Juru bicara Dewan Keamanan Nasional AS John Kirby mengatakan keputusan AS untuk membiarkan resolusi tersebut disahkan tidak berarti perubahan dalam kebijakan AS. Dia mengatakan AS mendukung gencatan senjata tetapi tidak mendukung resolusi tersebut karena resolusi tersebut tidak mengutuk Hamas.
"Kami sudah sangat jelas, kami sangat konsisten dalam mendukung gencatan senjata sebagai bagian dari kesepakatan penyanderaan. Begitulah struktur kesepakatan penyanderaan, dan resolusi mengakui pembicaraan yang sedang berlangsung,” terang Kirby saat berbicara pada konferensi pers setelah resolusi tersebut disahkan.
Dalam teguran keras yang luar biasa, sebuah pernyataan dari kantor Perdana Menteri (PM) Israel Benjamin Netanyahu mengatakan AS telah “meninggalkan” posisi sebelumnya yang secara langsung menghubungkan gencatan senjata dengan pembebasan sandera.
“Sayangnya, Amerika Serikat tidak memveto resolusi baru tersebut,” katanya, dikutip BBC.
Pernyataan tersebut mengatakan bahwa hal ini merugikan upaya pembebasan sandera karena memberikan harapan kepada Hamas bahwa mereka dapat menggunakan tekanan internasional terhadap Israel untuk mencapai gencatan senjata tanpa membebaskan para tawanan.
Dilaporkan juga bahwa Netanyahu telah memutuskan untuk membatalkan pertemuan antara delegasi Israel dan pejabat AS di Washington yang dijadwalkan pada minggu ini.
Menteri Pertahanan Israel mengatakan Israel tidak akan menghentikan perang di Gaza selama para sandera masih ditahan di sana.
Perwakilan Palestina untuk PBB, Riyad Mansour, menyambut baik resolusi tersebut namun mengatakan resolusi tersebut sudah terlambat.
“Dibutuhkan waktu enam bulan, lebih dari 100.000 warga Palestina terbunuh dan cacat, dua juta orang mengungsi, dan kelaparan, hingga dewan ini akhirnya menuntut gencatan senjata segera,” kata Mansour.
Hamas, kelompok Islam Palestina yang menguasai Gaza dan memicu perang dengan serangan yang belum pernah terjadi sebelumnya terhadap Israel pada 7 Oktober, juga menyambut baik resolusi tersebut. Dilaporkan bahwa pihaknya siap untuk segera terlibat dalam proses pertukaran tahanan yang mengarah pada pembebasan tahanan di kedua pihak.

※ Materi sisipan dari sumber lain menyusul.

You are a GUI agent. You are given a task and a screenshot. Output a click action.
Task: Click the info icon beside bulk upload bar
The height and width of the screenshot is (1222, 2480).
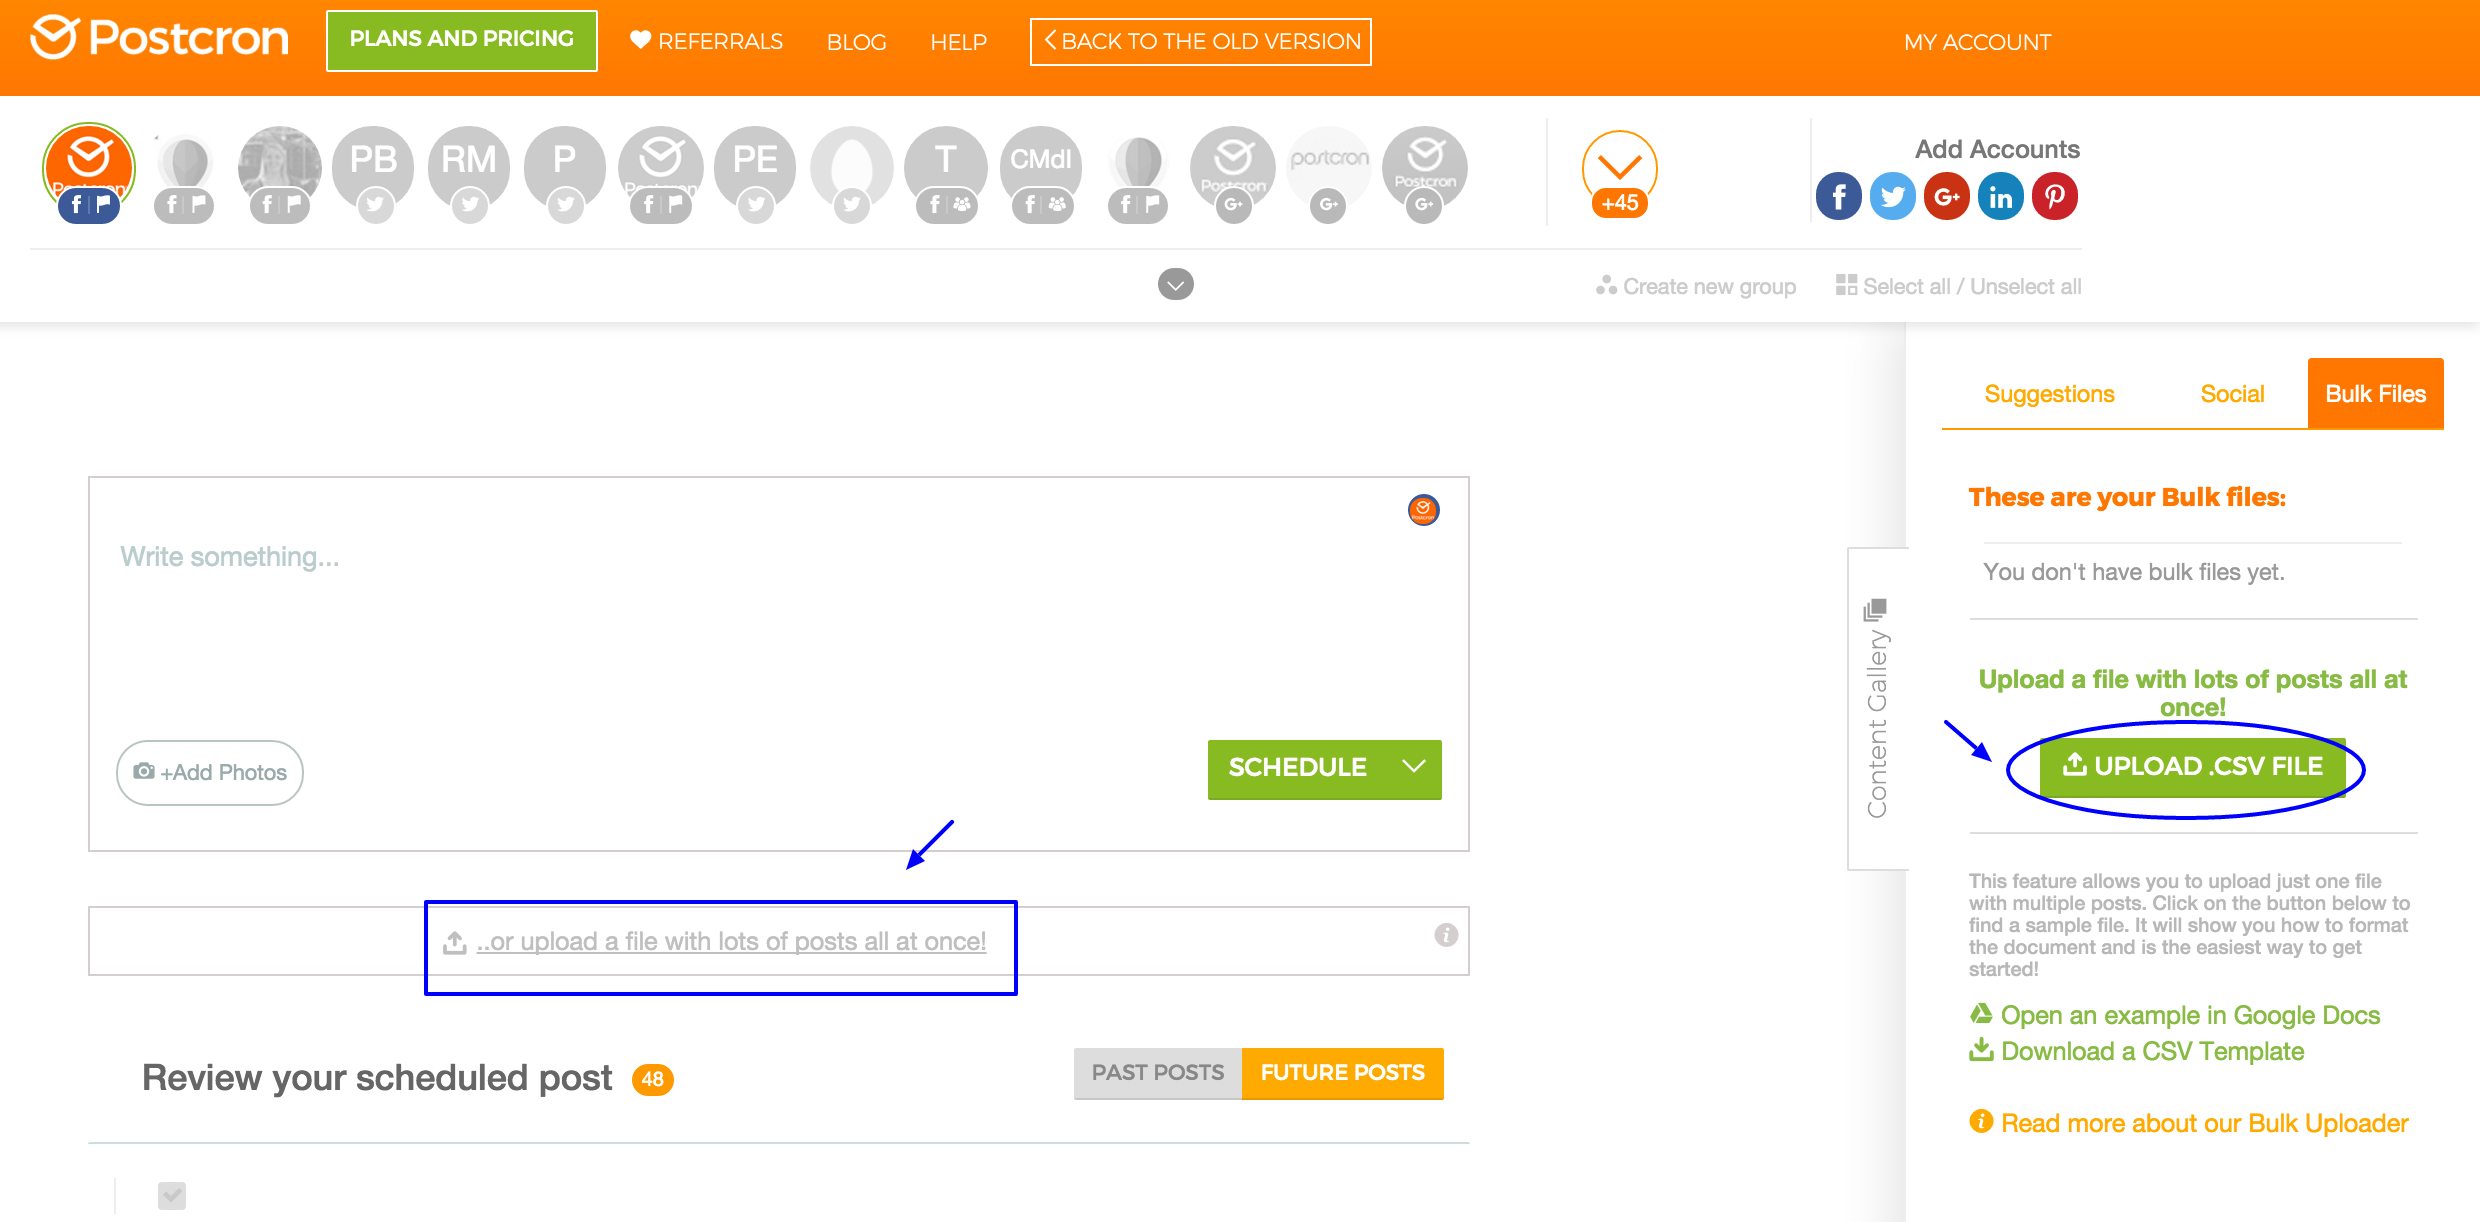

Kelompok ini telah membuat pembebasan sandera dengan syarat pembebasan warga Palestina yang ditahan di penjara-penjara Israel oleh Israel.
Sekretaris Jenderal PBB Antonio Guterres mengatakan resolusi tersebut harus dilaksanakan untuk menjamin gencatan senjata dan pembebasan semua sandera segera dan tanpa syarat.
Mark Lyall-Grant, yang merupakan duta besar Inggris untuk PBB dari tahun 2009 hingga 2015, mengatakan kepada BBC Radio 4 PM bahwa resolusi tersebut berarti Israel sekarang pada dasarnya berkewajiban menghentikan kampanye militernya selama 15 hari ke depan, durasi sisa bulan suci Ramadhan, yang teksnya menetapkan gencatan senjata.
Dia menambahkan bahwa teks tersebut secara hukum mengikat Israel tetapi tidak mengikat Hamas, karena kelompok Palestina bukanlah sebuah negara.
AS sebelumnya dituduh menggunakan hak vetonya untuk melindungi Israel di PBB.
Namun mereka semakin kritis terhadap Israel atas meningkatnya jumlah korban tewas di Gaza, di mana lebih dari 32.000 orang, terutama perempuan dan anak-anak tewas akibat pemboman Israel, menurut kementerian kesehatan yang dikelola Hamas di wilayah tersebut.
AS juga telah menekan Israel agar berbuat lebih banyak untuk menyalurkan bantuan ke Gaza, di mana dikatakan seluruh penduduknya menderita kerawanan pangan akut yang parah.